I'll write that again: and Barry Martin.

Why are the opinions of Barry Martin being touted as if they meant anything?

Because, as both Steve and Stewart know very well, if Ray is quoting Barry Martin it's not because the, um, "doyen of the Chelsea Arts Club Chess Circle" has an important opinion on the subject of gender in chess. Barry Martin could know nothing about this subject or any other and it wouldn't make any difference.

He's quoted because Barry Martin is Ray's mate and has been for donkey's years, and as with the Spectator, plugging family, friends and associates is in large part what the Times column is there for. It's brazenly used for publicising and promoting Ray's inner and outer circle.

This includes Steve, of course, since a fair proportion of Ray's columns this year have involved regurgitating Steve's notes from one book or another.

Steve knows this, and so does Stewart: they also both know (though Stewart tries to pretend otherwise) that the Times chess column is a public disgrace characterised by plagiarism and the industrial-scale reuse both of other people's work and the supposed author's old notes.

So what we have is a personal spat (since Steve has a well-publicised loathing of Stewart) hung on the peg of an ill-informed discussion, deriving from a disreputable and discredited chess columnist, who has shoehorned an old mate into a column.

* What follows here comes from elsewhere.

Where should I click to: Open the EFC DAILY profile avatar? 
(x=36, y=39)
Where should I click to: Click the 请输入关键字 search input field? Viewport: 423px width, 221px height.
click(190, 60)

So I take the view that while there's plenty to be written about women's chess and the ECF, this particular discussion is manifestly not a contribution to that goal and to treat it as such - Phil Ehr and John Foley - is to invite ridicule.

- - - 

EDIT ONE 12 October: as PH observes in comments, the end of this piece as originally written is a nonsense on my part, so I've cut it.

EDIT TWO 12 October: one further, unimportant oddity regarding Phil Ehr's interest in the correspondence, is his claim that Stewart's letter

drew a negative reply from an ECF member that The Times also published.

Looking at the ECF's membership list - go to http://www.englishchess.org.uk/ and on the front page click where it says Membership and access the drop-down menu - and there's no Barry Martin there. I wouldn't have expected him to be there. Why would Phil Ehr say, or assume, that he was?

[* thanks to Richard Bates for this information]


[Ray Keene index]

4 comments:

John Cox said...

Well, if we want to return to the high point for English women's chess of 1976, presumably what we're going to need to do is get one of our top players to marry one of the top 20 women in the world and bring her over here to live, since that's how we achieved our 1976 highpoint.

I'd have thought David Howell was the obvious candidate to step forward and take one for the team. Maybe some kind of ECF grant?

jcm

PH said...

He's annoyed with you too....Keene wrote "today's game and puzzle......" Game is Polgar, Puzzle is Yifan. Two female players.

Perhaps the minion who should have checked is at this end?

ejh said...

A halfwit writes: indeed so.

Anonymous said...

Ugly truth? The special prize for females is of course specifically there to help promote the participation of females in chess. I presume, given that it is described as consolation prize, that you cannot collect (at the same time) the prize money for both British Open Champion and British Female Champion. So what is Barry Martin's point - that there should be (1) a separate competition for Men and for Women , or, (2) that the 'consolation' prizes should be larger? In the (now defunct) Women's World amateur Go Championship, one of the category prizes was a hairdryer.